When my husband and I moved out of our studio apartment in Boston to the suburbs, everyone kept saying, “You must be thrilled to have so much space and a garage—and you’re close to the beach.” We both were excited, but as Bridges describes, we were also dealing with the loss of the many wonderful things a large city offers. Once we worked through the transition, we could not have been happier!
The second strategy for managing change is understanding that focusing on our resiliency is what gets us through the second transition stage. During transitions, I make it a point to check on what clients are doing for their resiliency and talk about what can be added to their lives to help them bounce back better.
I cringe when someone says to me, “After this project is complete, I can get back to exercising and not working till midnight.” The stress management strategies you take part in today will help move you to what Bridges calls the new beginning.Instead of telling yourself you do not have time for rest or exercise, ask yourself, “How can I make time to recharge?”
The final strategy is accepting that we need to embrace change to manage our careers in 2013. Social media is a perfect example. Regardless of how much we like or dislike spending time on social media, we all need to learn about it and decide how important it is for us to engage in it.

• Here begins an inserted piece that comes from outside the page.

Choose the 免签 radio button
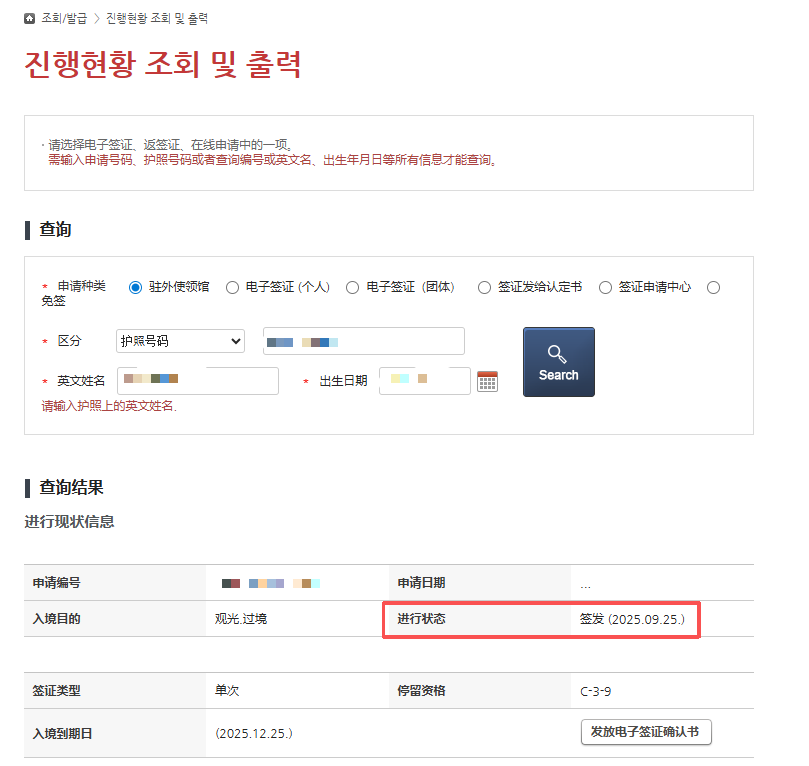Screen dimensions: 809x766 coord(713,287)
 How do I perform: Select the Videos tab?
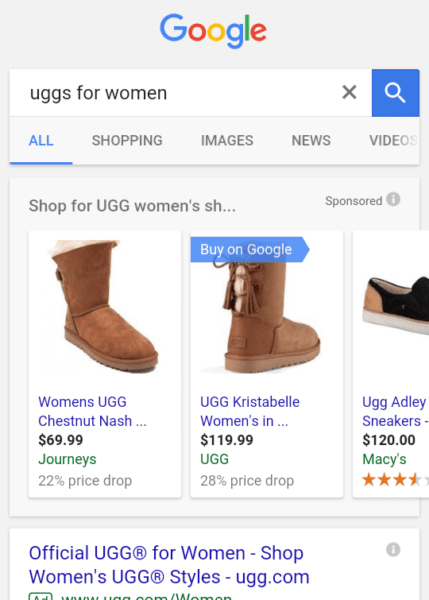tap(394, 140)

For instance, LinkedIn is a completely new way to think about our careers. Even if you are happily employed, you should be frequently updating your LinkedIn profile. You also need to think about your competencies and your work style. Ask yourself, “What changes do I need to make to be more effective and have a greater impact and influence in my position?” For example, the mastermind group I meet with twice a month helps me gain perspective to ensure I am focusing on changes that will benefit my clients and my business.
I am grateful to William Bridges for his wisdom. His model clarifies the precise reasons change and transition are so different for all of us. I challenge you to consider one change you could make this month to help you feel proactive about your career development.Challenge yourself to embrace change by realizing it can have a great impact—once you get through the transition.